India’s stock market regulator, the Securities and Exchange Board of India (Sebi), has proposed changes to mutual fund fees that would make it cheaper for investors to own them, depending on who they bought it through.
If Sebi has its way, investors could walk into the office of a mutual fund firm, buy any of its funds and walk out without paying any kind of entry fee (or entry load as companies term this). As of now there is no incentive for investors to do so as the mutual fund firm charges an entry fee from all investors, irrespective of whether their purchase is direct or routed through a distributor.
The entry fee ranges from 2-2.25% of the amount invested and is charged by equity funds. Mutual fund companies waive the charge only for large investors who invest more than Rs5 crore. Quantum Asset Management and Benchmark Asset Management Co. Pvt. Ltd are the only two firms that do not charge entry fees for their equity funds.
Free entry: Sebi chief M. Damodaran. If the stock market regulator has its way, investors could walk into the office of a mutual fund firm, buy any of its funds and walk out without paying any kind of entry load.

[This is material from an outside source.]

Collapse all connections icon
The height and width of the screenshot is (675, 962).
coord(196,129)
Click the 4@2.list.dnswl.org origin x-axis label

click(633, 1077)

Sebi proposes to waive the entry fee for direct applications received by mutual fund companies either through their investor service centres or the Internet. Sebi’s argument is that since the entry charge is utilized by fund firms towards meeting the distributor’s commission, investors making direct investments shouldn't be asked to pay this charge.

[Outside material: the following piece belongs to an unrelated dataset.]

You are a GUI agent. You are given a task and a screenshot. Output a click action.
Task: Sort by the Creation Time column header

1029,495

If implemented, the plan can bring down the cost of investing in mutual funds.
Sebi has asked for public comments on the proposal that has been put up on its website. Comments can be sent in by 12 September.
In mature markets such as the US, many mutual fund companies offer separate plans within the same mutual fund scheme, with varying entry costs of loads on each. Fidelity Investments, for instance, offers an option in all its funds whereby investors do not need to pay any transaction fees.
“The current norms have been unfair to the do-it-yourself kind of investor who thinks he doesn’t need guidance or advice of the distributors. But these investors have no incentive for going to the fund company as he still had to pay the entry fee” says Dhirendra Kumar, CEO, Value Research India Pvt. Ltd, a Delhi-based mutual fund research house.
Kumar adds that the proposal is likely to face stiff resistance from both the asset management companies and the distributors. Fund companies, he says, derive most of their business through distributors. According to industry estimates, nearly nine out of every 10 units of mutual fund schemes sold in India are through distributors.
Interestingly, there is no Sebi rule that prevents fund companies from providing no-load funds to investors. The rules just prescribe the maximum fee which can be charged—entry fees can’t exceed 6% and the exit fees can’t exceed 4%. However, fund companies are unlikely to provide no-load or no-cost plans unless mandated to do so by Sebi, according to the chief executive of an asset management firm who did not wish to be named. “Until imposed by the regulator, it will not take off,” he adds.
If this happens, distributors will need to justify why investments need to be routed through them, says Sanjay Santhanam, vice-president sales and marketing at Sundaram BNP Paribas Asset Management Co.
Ajay Bagga, chief executive officer of Lotus Asset Management Co. says that Sebi’s proposal has merit, but adds that firms need to ensure that the direct route is not exploited by the investors. “Since there will be no entry load, investors can make quick entry and exit from the fund depending on the stock market movement. So the industry will need to ensure that there are sufficient exit barriers also,” he adds.
But there are others who think that pricing should be left to the market forces. “Many mutual funds do have no load schemes in form of liquid and debt funds. Most of the funds have institutional plans which are without any load. So even though Sebi allows funds to charge load on such schemes, market forces do not. The product pricing of mutual fund should be left to market forces within overall maximum limit stipulated by Sebi as specific scheme of mutual fund is not an essential commodity and thus does not merit administered pricing.” says Rajan Mehta, Executive Director, of Benchmark Asset Management Co. Pvt. Ltd.
The distributor community, too, is not happy with the proposal.
“We play a significant role in the process. So this should not be waived, if the investor is taking advice from the distributor,” says Surajit Mishra, senior vice-president, Bajaj Capital Ltd, a large independent distributor of financial products.
Sameer Kamdar, country head of mutual funds at Mata Securities, says Sebi’s move could be counter productive to investors, mutual fund firms and distributors. “Investors expect high level of services from us. So if the proposals are implemented, it may so happen they ... invest directly. So distributors will shy away from selling mutual funds. The asset management firms will need to invest more in setting up their own investor service centres,” he adds.